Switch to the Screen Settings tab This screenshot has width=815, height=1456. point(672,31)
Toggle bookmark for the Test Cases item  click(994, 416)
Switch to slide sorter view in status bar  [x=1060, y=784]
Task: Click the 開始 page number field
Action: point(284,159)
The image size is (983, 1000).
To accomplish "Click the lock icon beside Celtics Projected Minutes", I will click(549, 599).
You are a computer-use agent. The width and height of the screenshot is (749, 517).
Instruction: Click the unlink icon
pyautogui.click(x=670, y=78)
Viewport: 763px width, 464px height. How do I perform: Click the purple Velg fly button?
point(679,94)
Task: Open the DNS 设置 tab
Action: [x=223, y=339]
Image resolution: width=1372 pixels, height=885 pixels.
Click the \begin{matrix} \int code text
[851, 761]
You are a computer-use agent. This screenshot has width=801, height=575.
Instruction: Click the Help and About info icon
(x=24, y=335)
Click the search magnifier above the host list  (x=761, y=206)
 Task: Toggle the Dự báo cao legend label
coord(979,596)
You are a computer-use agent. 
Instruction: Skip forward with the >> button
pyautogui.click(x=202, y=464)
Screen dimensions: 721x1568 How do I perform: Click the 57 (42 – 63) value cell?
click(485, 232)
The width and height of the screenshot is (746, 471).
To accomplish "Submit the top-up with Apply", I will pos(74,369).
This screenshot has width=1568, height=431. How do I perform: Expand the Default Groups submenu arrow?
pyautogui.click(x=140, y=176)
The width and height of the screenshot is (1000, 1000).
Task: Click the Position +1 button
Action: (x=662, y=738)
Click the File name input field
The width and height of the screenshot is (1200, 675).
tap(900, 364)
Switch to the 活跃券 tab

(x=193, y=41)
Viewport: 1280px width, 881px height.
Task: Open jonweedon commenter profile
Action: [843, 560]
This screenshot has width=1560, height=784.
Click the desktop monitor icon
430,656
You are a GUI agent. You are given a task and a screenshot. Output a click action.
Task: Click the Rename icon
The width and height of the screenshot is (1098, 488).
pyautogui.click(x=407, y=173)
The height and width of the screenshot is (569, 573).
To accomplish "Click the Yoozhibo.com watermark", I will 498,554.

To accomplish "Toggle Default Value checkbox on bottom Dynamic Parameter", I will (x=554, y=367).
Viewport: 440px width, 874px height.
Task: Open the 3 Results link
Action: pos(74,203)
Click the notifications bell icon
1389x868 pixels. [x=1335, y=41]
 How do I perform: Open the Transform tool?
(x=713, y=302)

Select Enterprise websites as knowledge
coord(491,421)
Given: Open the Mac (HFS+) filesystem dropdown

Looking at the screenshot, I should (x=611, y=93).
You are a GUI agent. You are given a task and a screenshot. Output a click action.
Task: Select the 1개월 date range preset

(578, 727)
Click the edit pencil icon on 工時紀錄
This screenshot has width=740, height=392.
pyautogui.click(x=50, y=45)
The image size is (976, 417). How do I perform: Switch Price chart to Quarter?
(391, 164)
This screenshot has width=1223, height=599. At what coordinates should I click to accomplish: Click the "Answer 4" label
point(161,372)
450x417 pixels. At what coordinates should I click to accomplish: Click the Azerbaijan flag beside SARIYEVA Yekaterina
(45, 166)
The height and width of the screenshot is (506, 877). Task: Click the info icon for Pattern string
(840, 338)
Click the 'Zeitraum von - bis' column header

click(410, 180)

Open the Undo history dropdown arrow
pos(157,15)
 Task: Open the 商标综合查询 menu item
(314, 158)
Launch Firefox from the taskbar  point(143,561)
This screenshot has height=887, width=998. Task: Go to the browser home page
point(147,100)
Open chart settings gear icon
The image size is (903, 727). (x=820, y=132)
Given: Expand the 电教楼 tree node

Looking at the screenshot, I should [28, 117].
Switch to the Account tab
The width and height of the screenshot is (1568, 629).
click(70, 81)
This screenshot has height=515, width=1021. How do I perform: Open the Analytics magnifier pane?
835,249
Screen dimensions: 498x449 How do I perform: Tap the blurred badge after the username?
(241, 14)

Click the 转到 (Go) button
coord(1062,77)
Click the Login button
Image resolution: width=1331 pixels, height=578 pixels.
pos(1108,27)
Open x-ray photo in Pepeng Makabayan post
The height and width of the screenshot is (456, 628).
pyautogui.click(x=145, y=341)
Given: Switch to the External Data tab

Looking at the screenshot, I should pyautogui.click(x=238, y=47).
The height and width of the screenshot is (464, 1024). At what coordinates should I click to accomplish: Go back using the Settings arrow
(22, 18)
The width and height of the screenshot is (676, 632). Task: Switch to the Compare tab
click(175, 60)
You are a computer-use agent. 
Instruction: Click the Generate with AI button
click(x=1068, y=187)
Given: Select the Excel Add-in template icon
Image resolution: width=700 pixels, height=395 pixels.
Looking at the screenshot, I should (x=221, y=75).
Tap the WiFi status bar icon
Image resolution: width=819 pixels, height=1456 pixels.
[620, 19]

====

Answer by repeating every line of the listing exactly.

Switch to the Screen Settings tab This screenshot has width=815, height=1456. point(672,31)
Toggle bookmark for the Test Cases item  click(994, 416)
Switch to slide sorter view in status bar  [x=1060, y=784]
Task: Click the 開始 page number field
Action: point(284,159)
The image size is (983, 1000).
To accomplish "Click the lock icon beside Celtics Projected Minutes", I will click(549, 599).
You are a computer-use agent. The width and height of the screenshot is (749, 517).
Instruction: Click the unlink icon
pyautogui.click(x=670, y=78)
Viewport: 763px width, 464px height. How do I perform: Click the purple Velg fly button?
point(679,94)
Task: Open the DNS 设置 tab
Action: [x=223, y=339]
Image resolution: width=1372 pixels, height=885 pixels.
Click the \begin{matrix} \int code text
[851, 761]
You are a computer-use agent. This screenshot has width=801, height=575.
Instruction: Click the Help and About info icon
(x=24, y=335)
Click the search magnifier above the host list  (x=761, y=206)
 Task: Toggle the Dự báo cao legend label
coord(979,596)
You are a computer-use agent. 
Instruction: Skip forward with the >> button
pyautogui.click(x=202, y=464)
Screen dimensions: 721x1568 How do I perform: Click the 57 (42 – 63) value cell?
click(485, 232)
The width and height of the screenshot is (746, 471).
To accomplish "Submit the top-up with Apply", I will pos(74,369).
This screenshot has width=1568, height=431. How do I perform: Expand the Default Groups submenu arrow?
pyautogui.click(x=140, y=176)
The width and height of the screenshot is (1000, 1000).
Task: Click the Position +1 button
Action: (x=662, y=738)
Click the File name input field
The width and height of the screenshot is (1200, 675).
tap(900, 364)
Switch to the 活跃券 tab

(x=193, y=41)
Viewport: 1280px width, 881px height.
Task: Open jonweedon commenter profile
Action: [843, 560]
This screenshot has width=1560, height=784.
Click the desktop monitor icon
430,656
You are a GUI agent. You are given a task and a screenshot. Output a click action.
Task: Click the Rename icon
The width and height of the screenshot is (1098, 488).
pyautogui.click(x=407, y=173)
The height and width of the screenshot is (569, 573).
To accomplish "Click the Yoozhibo.com watermark", I will 498,554.

To accomplish "Toggle Default Value checkbox on bottom Dynamic Parameter", I will (x=554, y=367).
Viewport: 440px width, 874px height.
Task: Open the 3 Results link
Action: pos(74,203)
Click the notifications bell icon
1389x868 pixels. [x=1335, y=41]
 How do I perform: Open the Transform tool?
(x=713, y=302)

Select Enterprise websites as knowledge
coord(491,421)
Given: Open the Mac (HFS+) filesystem dropdown

Looking at the screenshot, I should (x=611, y=93).
You are a GUI agent. You are given a task and a screenshot. Output a click action.
Task: Select the 1개월 date range preset

(578, 727)
Click the edit pencil icon on 工時紀錄
This screenshot has width=740, height=392.
pyautogui.click(x=50, y=45)
The image size is (976, 417). How do I perform: Switch Price chart to Quarter?
(391, 164)
This screenshot has width=1223, height=599. At what coordinates should I click to accomplish: Click the "Answer 4" label
point(161,372)
450x417 pixels. At what coordinates should I click to accomplish: Click the Azerbaijan flag beside SARIYEVA Yekaterina
(45, 166)
The height and width of the screenshot is (506, 877). Task: Click the info icon for Pattern string
(840, 338)
Click the 'Zeitraum von - bis' column header

click(410, 180)

Open the Undo history dropdown arrow
pos(157,15)
 Task: Open the 商标综合查询 menu item
(314, 158)
Launch Firefox from the taskbar  point(143,561)
This screenshot has height=887, width=998. Task: Go to the browser home page
point(147,100)
Open chart settings gear icon
The image size is (903, 727). (x=820, y=132)
Given: Expand the 电教楼 tree node

Looking at the screenshot, I should [28, 117].
Switch to the Account tab
The width and height of the screenshot is (1568, 629).
click(70, 81)
This screenshot has height=515, width=1021. How do I perform: Open the Analytics magnifier pane?
835,249
Screen dimensions: 498x449 How do I perform: Tap the blurred badge after the username?
(241, 14)

Click the 转到 (Go) button
coord(1062,77)
Click the Login button
Image resolution: width=1331 pixels, height=578 pixels.
pos(1108,27)
Open x-ray photo in Pepeng Makabayan post
The height and width of the screenshot is (456, 628).
pyautogui.click(x=145, y=341)
Given: Switch to the External Data tab

Looking at the screenshot, I should pyautogui.click(x=238, y=47).
The height and width of the screenshot is (464, 1024). At what coordinates should I click to accomplish: Go back using the Settings arrow
(22, 18)
The width and height of the screenshot is (676, 632). Task: Switch to the Compare tab
click(175, 60)
You are a computer-use agent. 
Instruction: Click the Generate with AI button
click(x=1068, y=187)
Given: Select the Excel Add-in template icon
Image resolution: width=700 pixels, height=395 pixels.
Looking at the screenshot, I should (x=221, y=75).
Tap the WiFi status bar icon
Image resolution: width=819 pixels, height=1456 pixels.
[620, 19]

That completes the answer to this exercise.